→ **GOAL OF THE EXERCISE**
Scan the listing for the word "width" and report every line that contains it.

→ **INPUT RECORDS**
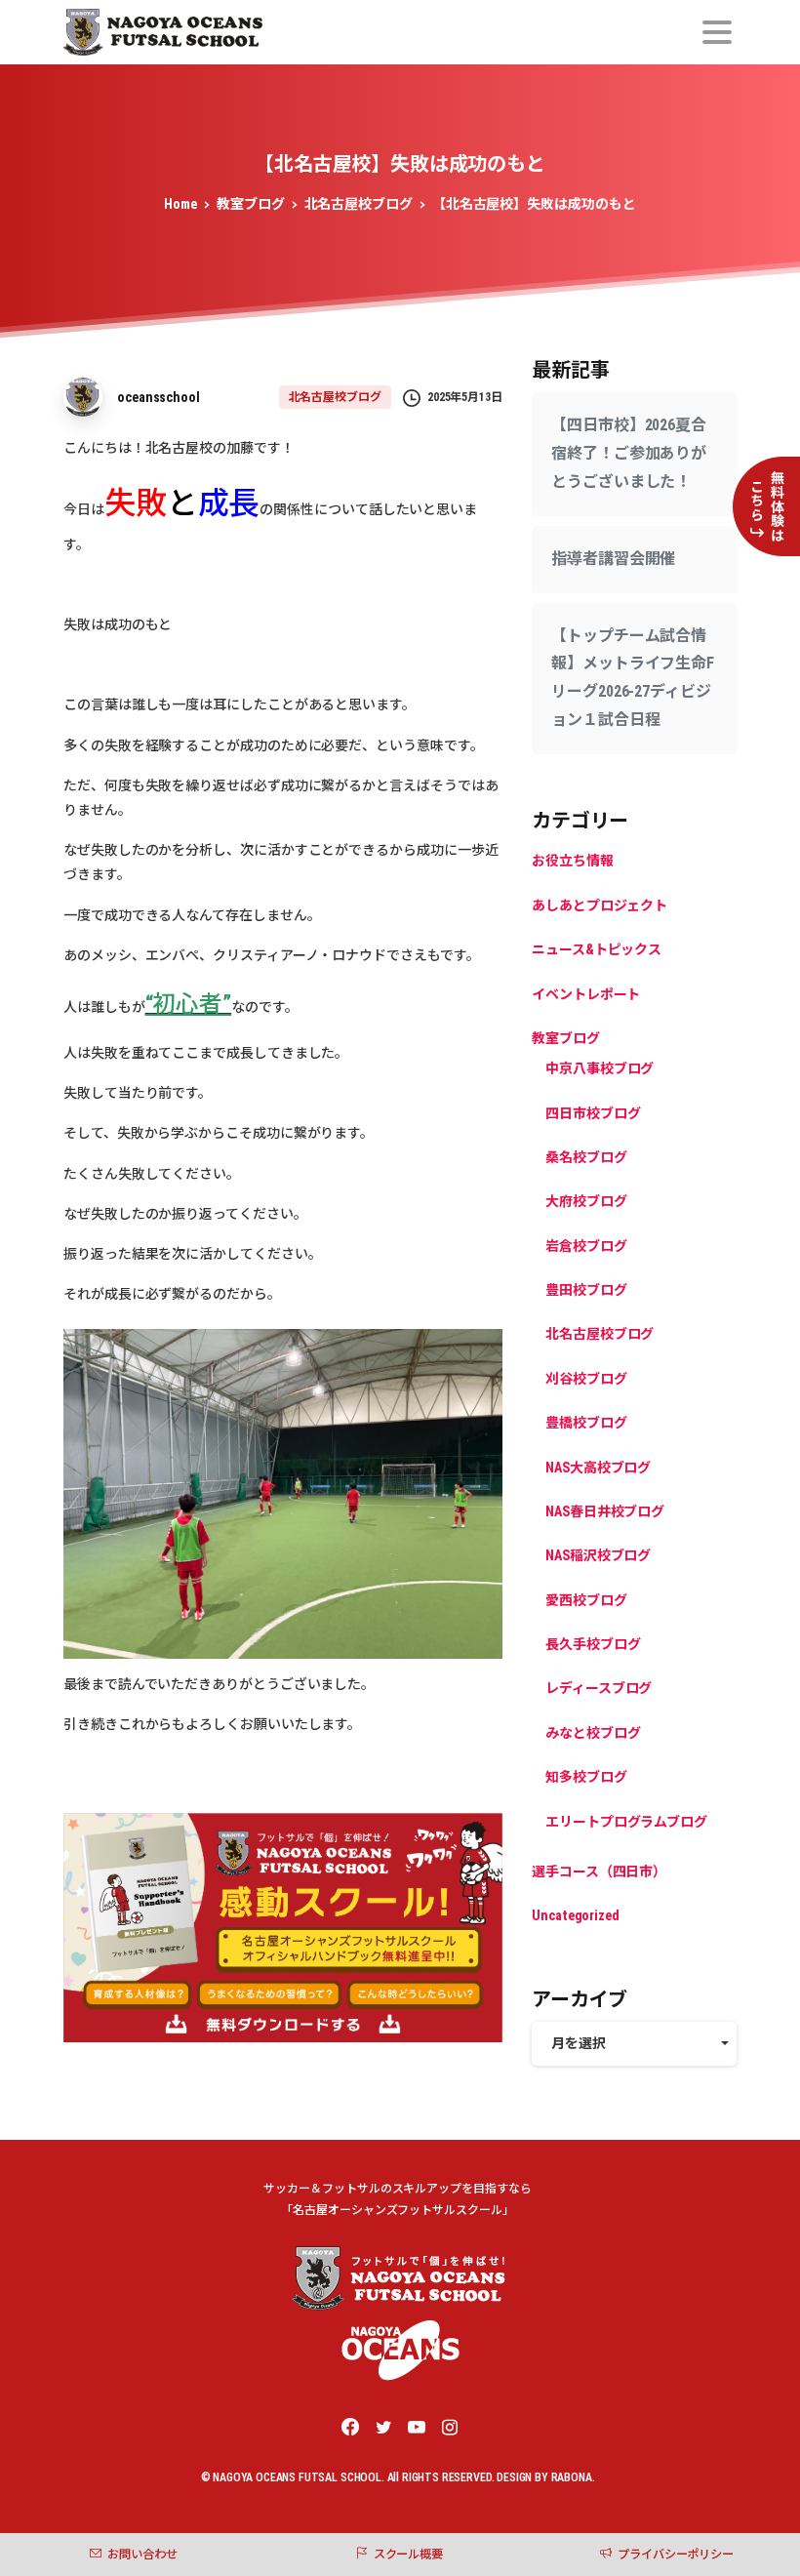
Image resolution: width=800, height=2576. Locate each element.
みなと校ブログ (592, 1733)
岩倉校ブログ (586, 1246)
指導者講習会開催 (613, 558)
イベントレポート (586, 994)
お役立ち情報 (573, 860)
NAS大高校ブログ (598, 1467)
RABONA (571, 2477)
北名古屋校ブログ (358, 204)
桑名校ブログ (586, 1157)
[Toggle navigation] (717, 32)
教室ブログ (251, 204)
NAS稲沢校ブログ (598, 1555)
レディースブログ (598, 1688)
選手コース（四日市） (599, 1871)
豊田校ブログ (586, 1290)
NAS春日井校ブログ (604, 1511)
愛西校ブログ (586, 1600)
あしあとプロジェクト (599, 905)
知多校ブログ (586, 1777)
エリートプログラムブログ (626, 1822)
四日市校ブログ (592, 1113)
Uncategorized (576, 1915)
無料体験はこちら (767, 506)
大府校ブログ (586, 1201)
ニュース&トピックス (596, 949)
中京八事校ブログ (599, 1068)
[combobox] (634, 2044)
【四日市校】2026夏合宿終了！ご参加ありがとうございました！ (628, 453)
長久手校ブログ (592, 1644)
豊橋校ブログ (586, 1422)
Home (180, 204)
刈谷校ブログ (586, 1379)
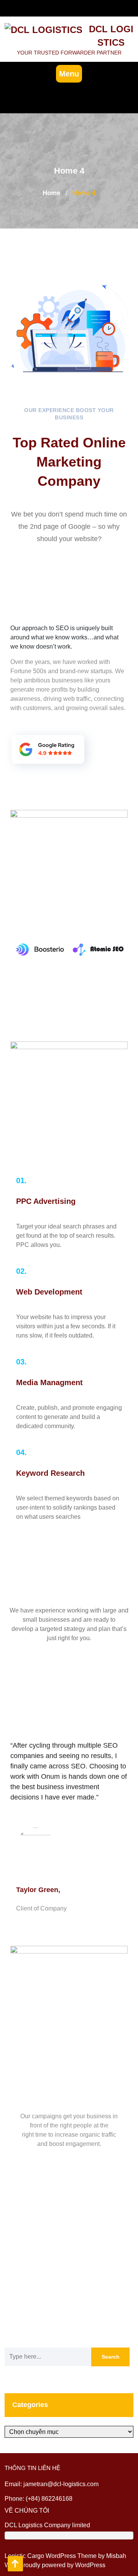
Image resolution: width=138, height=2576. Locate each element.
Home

→ **OUTPUT BELOW**
Image resolution: width=800, height=2576. Locate each element.
Image resolution: width=138, height=2576. Locate each element.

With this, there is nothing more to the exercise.